Material and methods
Case reports
The family comprises seven children, including one affected male
and three affected females (figure 1). The
consanguineous parents are unaffected which suggests an autosomal
recessive mode of inheritance. Informed consent was obtained from
all family members. Normal as well as affected family members
underwent medical examination with particular attention to skin,
dentition, nails, sweating, scalp, and body hair. The four affected
individuals have a generalised hypotrichosis present since birth.
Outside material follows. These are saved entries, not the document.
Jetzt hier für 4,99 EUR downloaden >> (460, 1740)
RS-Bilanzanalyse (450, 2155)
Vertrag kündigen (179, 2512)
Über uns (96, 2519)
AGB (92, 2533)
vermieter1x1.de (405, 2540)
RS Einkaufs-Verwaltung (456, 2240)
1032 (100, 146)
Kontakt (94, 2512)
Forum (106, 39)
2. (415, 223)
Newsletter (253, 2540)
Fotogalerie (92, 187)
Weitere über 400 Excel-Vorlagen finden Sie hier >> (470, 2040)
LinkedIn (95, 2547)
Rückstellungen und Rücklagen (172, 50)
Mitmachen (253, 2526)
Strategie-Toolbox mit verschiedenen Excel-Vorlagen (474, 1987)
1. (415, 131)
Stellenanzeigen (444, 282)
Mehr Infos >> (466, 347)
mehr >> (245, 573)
Eyebrows, eyelashes and body hair are present but thin in all
affected individuals. The hairs appear brittle, thin and less
flexible with fragile shafts that break relatively easily upon
mechanical stress. The hair is sparse and evenly distributed over
the head in three affected individuals whereas one patient has
hypotrichosis which is more pronounced on the scalp (figure 2). Nail dystrophy
is present in the four affected individuals and with a similar,
relatively mild expression (figure 3). All fingers and
toes have a relative micronychia and mild distal onycholysis. The
growth of both hair and nails is reduced in the four cases compared
to the healthy siblings. Affected family members have a normal
dentition, no skin abnormalities and they reported normal sweating.
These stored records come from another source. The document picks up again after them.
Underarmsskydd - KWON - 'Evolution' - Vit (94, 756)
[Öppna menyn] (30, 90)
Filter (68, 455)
Linkage analysis and DNA sequencing
Blood samples were obtained from all seven siblings and their
parents. Genomic DNA was extracted by standard methods. The samples
were analysed using highly polymorphic microsatellite markers for
linkage to the disease. Six candidate gene regions were selected
from their association to ED phenotypes: The type I keratin gene
region on chromosome 17q12-q21; the type II keratin gene region on
chromosome 12q13; the ED2 locus on chromosome 13q12.11; the
ED3 locus at chromosome 2q11-q13; the ED4 locus at
chromosome 11q23.3; and the human hairless (HR) gene region on
chromosome 8p12. Four microsatellite markers were selected in each
gene region and amplified by polymerase chain reaction (PCR) with
incorporation of fluorescent labels. The physical location of each
marker was determined according to the National Center for
Biotechnology Information (NCBI) Build 36.3 sequence-based
physical map1. Pair-wise linkage analysis was performed
using MLINK program of FASTLINK computer package with inbreeding
loops broken [9]. For the analysis we assumed an autosomal
recessive mode of inheritance with complete penetrance and a
disease allele frequency of 0.001.
Results
Light- and polarization microscopy were used to investigate hair
derived from one affected family member (ind. V: 2, age
20 y.). Magnification of hair shafts at 4× and 10× showed a
shaggy structure when compared to the more homogeneous structure of
a gender- and age-matched control hair of Pakistani origin (figure 4). The
diameter of hair shafts was similar in the patient and the control.
Linkage to the nail-hair ED phenotype was excluded for
microsatellite markers at all candidate loci investigated except
for those located in the type II keratin gene cluster on chromosome
12. We then used additional microsatellite markers to refine the
linked interval and a maximum two point LOD score (Zmax)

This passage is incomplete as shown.